DATASET RECORDS START

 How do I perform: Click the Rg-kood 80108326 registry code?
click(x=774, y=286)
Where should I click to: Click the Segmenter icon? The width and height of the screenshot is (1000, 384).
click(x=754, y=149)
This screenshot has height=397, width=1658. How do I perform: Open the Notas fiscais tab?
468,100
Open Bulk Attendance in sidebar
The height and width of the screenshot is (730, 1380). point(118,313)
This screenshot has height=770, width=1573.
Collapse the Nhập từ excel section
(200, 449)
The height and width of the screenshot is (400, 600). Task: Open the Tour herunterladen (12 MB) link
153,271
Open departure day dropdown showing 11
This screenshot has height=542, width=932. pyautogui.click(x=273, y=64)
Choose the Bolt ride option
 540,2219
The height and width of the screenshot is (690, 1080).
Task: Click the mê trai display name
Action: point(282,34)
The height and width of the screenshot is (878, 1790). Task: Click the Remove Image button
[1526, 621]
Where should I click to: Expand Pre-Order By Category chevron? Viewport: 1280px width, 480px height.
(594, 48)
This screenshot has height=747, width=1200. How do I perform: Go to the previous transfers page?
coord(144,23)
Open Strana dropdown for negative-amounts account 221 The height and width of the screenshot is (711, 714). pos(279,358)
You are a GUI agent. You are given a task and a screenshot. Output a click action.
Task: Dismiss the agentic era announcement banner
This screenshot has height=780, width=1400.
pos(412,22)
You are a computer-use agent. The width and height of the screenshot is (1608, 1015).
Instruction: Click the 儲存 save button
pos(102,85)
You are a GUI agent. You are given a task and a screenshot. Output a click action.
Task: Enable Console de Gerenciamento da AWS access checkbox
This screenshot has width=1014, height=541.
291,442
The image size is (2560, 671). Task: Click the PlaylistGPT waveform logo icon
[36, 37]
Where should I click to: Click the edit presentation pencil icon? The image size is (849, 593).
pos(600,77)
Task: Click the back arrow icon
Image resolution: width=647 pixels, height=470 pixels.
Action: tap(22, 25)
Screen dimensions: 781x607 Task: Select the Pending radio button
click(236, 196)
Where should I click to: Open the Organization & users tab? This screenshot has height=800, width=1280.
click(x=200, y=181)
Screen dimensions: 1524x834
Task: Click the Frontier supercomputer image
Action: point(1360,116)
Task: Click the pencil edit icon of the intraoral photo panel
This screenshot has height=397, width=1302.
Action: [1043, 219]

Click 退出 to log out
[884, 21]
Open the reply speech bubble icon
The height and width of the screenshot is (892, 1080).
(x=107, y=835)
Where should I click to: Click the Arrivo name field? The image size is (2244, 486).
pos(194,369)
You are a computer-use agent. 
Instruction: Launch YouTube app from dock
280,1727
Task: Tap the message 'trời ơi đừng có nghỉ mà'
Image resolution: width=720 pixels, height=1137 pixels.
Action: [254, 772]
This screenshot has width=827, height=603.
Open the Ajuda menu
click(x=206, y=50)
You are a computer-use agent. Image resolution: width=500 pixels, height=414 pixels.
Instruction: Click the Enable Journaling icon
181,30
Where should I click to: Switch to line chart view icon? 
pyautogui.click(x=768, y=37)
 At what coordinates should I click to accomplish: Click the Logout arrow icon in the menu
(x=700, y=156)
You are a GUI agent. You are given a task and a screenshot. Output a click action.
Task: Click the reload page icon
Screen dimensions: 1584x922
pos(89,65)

DATASET RECORDS END

## REQUIRED WORK:
Repeat the data in full, exactly as supplied.

## FINAL ANSWER:
 How do I perform: Click the Rg-kood 80108326 registry code?
click(x=774, y=286)
Where should I click to: Click the Segmenter icon? The width and height of the screenshot is (1000, 384).
click(x=754, y=149)
This screenshot has height=397, width=1658. How do I perform: Open the Notas fiscais tab?
468,100
Open Bulk Attendance in sidebar
The height and width of the screenshot is (730, 1380). point(118,313)
This screenshot has height=770, width=1573.
Collapse the Nhập từ excel section
(200, 449)
The height and width of the screenshot is (400, 600). Task: Open the Tour herunterladen (12 MB) link
153,271
Open departure day dropdown showing 11
This screenshot has height=542, width=932. pyautogui.click(x=273, y=64)
Choose the Bolt ride option
 540,2219
The height and width of the screenshot is (690, 1080).
Task: Click the mê trai display name
Action: point(282,34)
The height and width of the screenshot is (878, 1790). Task: Click the Remove Image button
[1526, 621]
Where should I click to: Expand Pre-Order By Category chevron? Viewport: 1280px width, 480px height.
(594, 48)
This screenshot has height=747, width=1200. How do I perform: Go to the previous transfers page?
coord(144,23)
Open Strana dropdown for negative-amounts account 221 The height and width of the screenshot is (711, 714). pos(279,358)
You are a GUI agent. You are given a task and a screenshot. Output a click action.
Task: Dismiss the agentic era announcement banner
This screenshot has height=780, width=1400.
pos(412,22)
You are a computer-use agent. The width and height of the screenshot is (1608, 1015).
Instruction: Click the 儲存 save button
pos(102,85)
You are a GUI agent. You are given a task and a screenshot. Output a click action.
Task: Enable Console de Gerenciamento da AWS access checkbox
This screenshot has width=1014, height=541.
291,442
The image size is (2560, 671). Task: Click the PlaylistGPT waveform logo icon
[36, 37]
Where should I click to: Click the edit presentation pencil icon? The image size is (849, 593).
pos(600,77)
Task: Click the back arrow icon
Image resolution: width=647 pixels, height=470 pixels.
Action: tap(22, 25)
Screen dimensions: 781x607 Task: Select the Pending radio button
click(236, 196)
Where should I click to: Open the Organization & users tab? This screenshot has height=800, width=1280.
click(x=200, y=181)
Screen dimensions: 1524x834
Task: Click the Frontier supercomputer image
Action: point(1360,116)
Task: Click the pencil edit icon of the intraoral photo panel
This screenshot has height=397, width=1302.
Action: [1043, 219]

Click 退出 to log out
[884, 21]
Open the reply speech bubble icon
The height and width of the screenshot is (892, 1080).
(x=107, y=835)
Where should I click to: Click the Arrivo name field? The image size is (2244, 486).
pos(194,369)
You are a computer-use agent. 
Instruction: Launch YouTube app from dock
280,1727
Task: Tap the message 'trời ơi đừng có nghỉ mà'
Image resolution: width=720 pixels, height=1137 pixels.
Action: [254, 772]
This screenshot has width=827, height=603.
Open the Ajuda menu
click(x=206, y=50)
You are a computer-use agent. Image resolution: width=500 pixels, height=414 pixels.
Instruction: Click the Enable Journaling icon
181,30
Where should I click to: Switch to line chart view icon? 
pyautogui.click(x=768, y=37)
 At what coordinates should I click to accomplish: Click the Logout arrow icon in the menu
(x=700, y=156)
You are a GUI agent. You are given a task and a screenshot. Output a click action.
Task: Click the reload page icon
Screen dimensions: 1584x922
pos(89,65)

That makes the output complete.